They use the funds directly for the child and their immediate community or family for their school fees and other educational needs. All these programs are controlled by the vicar of St George Church Madaplathuruth. They are also sponsoring major operation like Cardiac, Urinal and different types of tumors etc.

==Religion==

The people tend to co-operative and conservative, and the main religions are Hindus(Ezava, Nair, Dhevara, Harijans"ഈഴവ, നായർ, ഹരിജൻ"), Christians "ക്രിസ്ത്യൻ"(Catholics, Protestant) and a few Muslims"മുസ്ലിം" etc.
There are Christian churches i.e. St. George Church, Unni Mishika chapel, St Sebastien Chapel, St Antony Minor Church are in Madaplathuruth. Also there are some family temples too most of them are owned to Hindu Nair family like Thattaruparambil, Othumbukattil, Jnodil, Kozhupilly etc.

Andippillikavu Bagavathi temple (Kavu) is located here. This temple has a history of more than 500 years. There is HDPY English medium senior secondary school near to this temple. Thevuruthil sree durgabhagavathi temple is another famous temple located in madaplathiruth.

==Member of Legislative Assembly - Parur==

V.D. Satheesan is a Member of Kerala Legislative Assembly from Parur constituency, Ernakulam, Kerala, India. Now he is the current Opposition Leader of Kerala Assembly.
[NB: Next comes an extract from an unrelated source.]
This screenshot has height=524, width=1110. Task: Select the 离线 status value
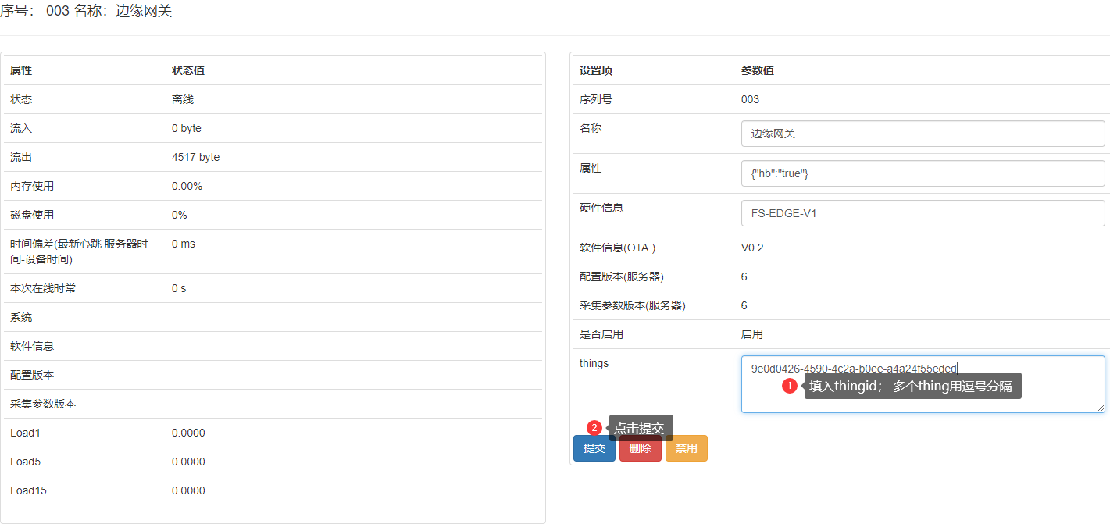point(183,99)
== Member of Panchayat - Vadakkekara ==

- Madaplathuruthu-west Ward No 6 - Hochmin Master, LDF.
- Madaplathuruthu-south Ward No 7 - VIJAYAKUMARI (VIJAYAMMA) P, UDF.
- Andippilly Kkavu Ward No 8 - Reshma Gopi, LDF.
- Madaplathuruthu- East Ward No 9 - K P Gopinath, UDF. He belongs to old family Othumbukattil described above.

==Amenities==

- Vadakkekara Police station (Circle), Andipillykavu
- Kerala Police quarters, Andipillykavu
- Veterinary hospital, Andipillykavu
- Cristhu Raja Shopping complex, Kappelapadi
- Cristhu Raja Sangam, Madaplathuruth
- Bharath Rural Hospital, Kuriapilly South
- BSNL office-Area code MKM 0484-248, Kuriapilly
- KSEB office, Kuriapilly
- Vadakkekara Vyapari Vyavasai Association.(Merchant Association), Laber Junction(Kuriapilly South)
- Italian garment factory, ThekkeMadaplathuruth
- Kuriapilly Khadhi Co-Operative Society
- Rural Hospital, ThekkeMadaplathuruth run by sisters of St Elizabeth Italy
- English medium school, ThekkeMadaplathuruth run by sisters of St Elizabeth Italy
- Madaplathuruth Vividodesa Sahaya Sangham, Kappelapadi
- HDPY school, Andipillykkavu

==Transport==
- National Highway 66 passing through the middle of this village
- Proposed new Highway 66
- Proposed Heavy transport road from Vallarpadam container terminal
- PWD road from Kuriapilly South to Munambam
- Many small village roads all are paved with bitumen.
- Another way of transport is through canals. Most of the sweet sand is transferred by canals.

===Bus Stops in NH 66===

- Gothuruthkadavu, Gothuruth Ferry."ഗോതുരുത് കടവ്"
  - St. Sebastian Church, Kadalvathuruth, Gothuruth .
  - St. Antony's Chapel, Kuriapilly.
  - KSEB, Kuriappilly.
  - BSNL, Kuriappilly.
- Kuriapilly(Shappupady).
  - To places like Vadakkumpuram, Chendamangalam, Paradesi Synagogue.